At the start of the pandemic, companies told staff to grab whatever they could from the office in the transition to remote work. And that’s what staff mostly ended up using for their home office, along with whatever additional equipment more tech-savvy staff had at home or, in some instances, chose to buy online. IT departments adopted a reactive posture: as Dudley stated, “IT departments sit there and basically wait for the phone to ring for someone to complain, at which point they go and try and fix that problem.” The problem with that posture? Most staff members “don’t even know what they could do to make their life better. But they do know what they’ve got today isn’t great.”

The Logitech study confirms employee concerns: 64% struggle with poor or inadequate light in their homes; 60% have poor sound quality through computer speakers; and 58% need to sit in an uncomfortable position to be on camera. They waste valuable work time figuring out technology: 53% check if their speakers and microphone are working, 41% fiddle with the viewing angle of their camera, and so on.

Yet staff don’t feel it’s right or fair for them to purchase better equipment and furniture themselves, and don’t feel empowered to reach out to IT or facilities to fix these problems. As Dudley said “the users are like, well, I assume this is the best that’s available. I mean, they’ve given me a laptop. I’ve got all the things, how can I say to the IT department, I want better when they don’t even know better exists?”

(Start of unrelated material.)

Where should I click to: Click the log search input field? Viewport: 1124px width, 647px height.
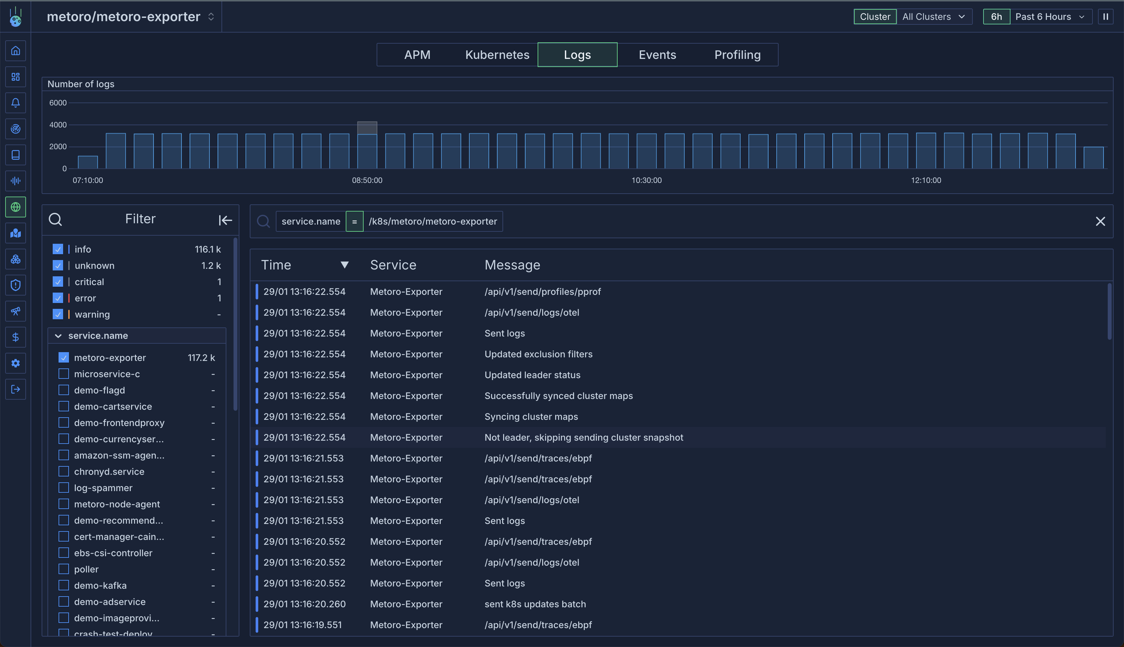tap(755, 221)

Of course, it’s not only IT and facilities that need to step up. Dudley pointed out that HR needs to get involved. After all, they are responsible for talent management. Optimizing employee productivity, wellbeing and collaboration through support for worker home offices should be a major concern for them. Dudley told me that it’s simple: just go to HR and ask them “how much does it cost you when your workers are off sick with RSI issues or with eye strain or with migraines.” By comparison, the cost of equipping a home office is small, and this wellbeing benefit doesn’t account for boosted productivity and collaboration.

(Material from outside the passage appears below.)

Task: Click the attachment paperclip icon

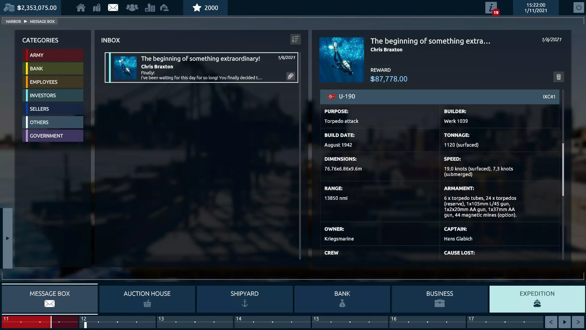Action: pos(291,76)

Related: Malcolm Gladwell’s Fears About Remote Work Are Real. It’s Your Brain That’s Telling You Lies — Here’s Why.

Work from home office funding: A case study

Then, I asked Dudley to give feedback on how I helped my consulting clients determine how to support the home offices of their workers, using the example of the University of Southern California’s Information Sciences Institute.

First, we surveyed staff to determine their needs and concerns regarding technology and furniture, focusing on how we can help them be more productive and have better ergonomics and wellbeing. We encouraged employees to volunteer any suggestions on specific technology and furniture solutions they found to be a good fit for their needs. We also had the Institute’s IT and facilities staff conduct in-depth research on market options based on survey results.

Then, we determined an initial list of standardized equipment that IT and facilities felt comfortable they could support in employee home offices. We shared the list with staff members in another survey and revised it based on their responses.

Next, we purchased equipment for staff members and shipped it to their homes. For anyone who needed help with the equipment, we arranged for home visits by IT and facilities staff. To address tax concerns, we developed a policy asking staff members leaving the organization to donate any bulky furniture that was impractical to return to facilities. Finally, we covered the costs of fast broadband for staff.

Dudley applauded this approach as exemplary. He did highlight that sometimes staff don’t know what they need because they may not be aware of relevant capabilities, and thus encouraged providing more hands-on guidance and expertise. I integrated that approach into my work with future clients.


In short, failing to invest in hybrid worker home offices is penny-wise, but pound-foolish. We know that much if not most of the work done by staff members for the large majority of companies going forward will be from home offices. And most employees won’t buy quality tech and furniture: they feel it’s not fair to ask them to do so. Companies that fail to invest in home offices will lose out on productivity, wellbeing, retention, collaboration and communication, all of which will reflect poorly on their bottom lines.